◆ **Problem requirements**
Set down each entry exactly; omit images.

(Records for this exercise)

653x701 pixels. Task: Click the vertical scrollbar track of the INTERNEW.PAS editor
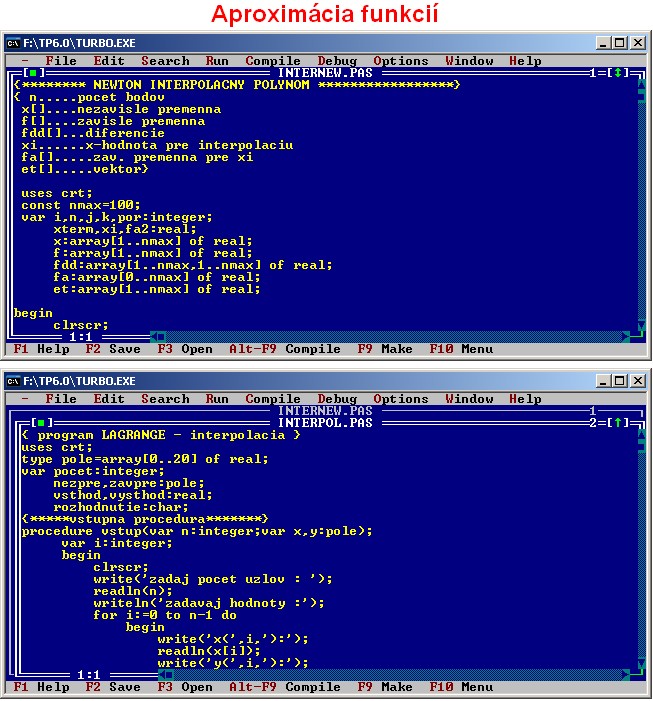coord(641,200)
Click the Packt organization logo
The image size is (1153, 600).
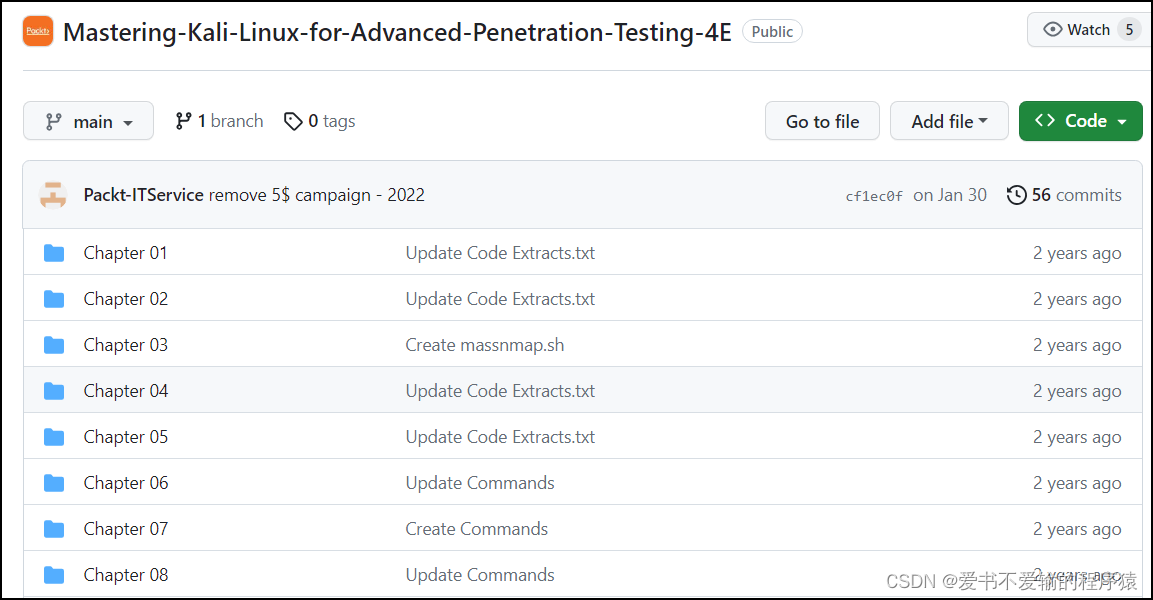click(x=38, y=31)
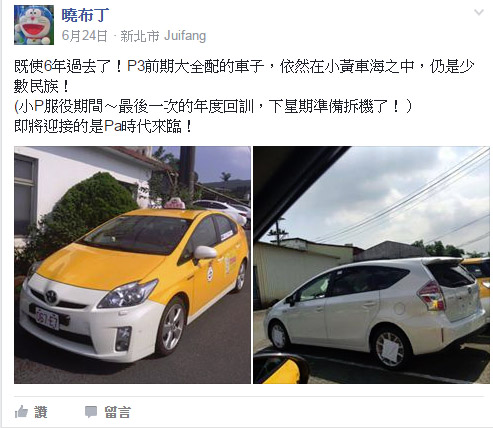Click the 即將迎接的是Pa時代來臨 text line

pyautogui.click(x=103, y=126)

(End Records for this exercise)

◆ **Output of the exercise**
653x701 pixels. Task: Click the vertical scrollbar track of the INTERNEW.PAS editor
coord(641,200)
Click the Packt organization logo
The image size is (1153, 600).
click(x=38, y=31)
Click the 即將迎接的是Pa時代來臨 text line

pyautogui.click(x=103, y=126)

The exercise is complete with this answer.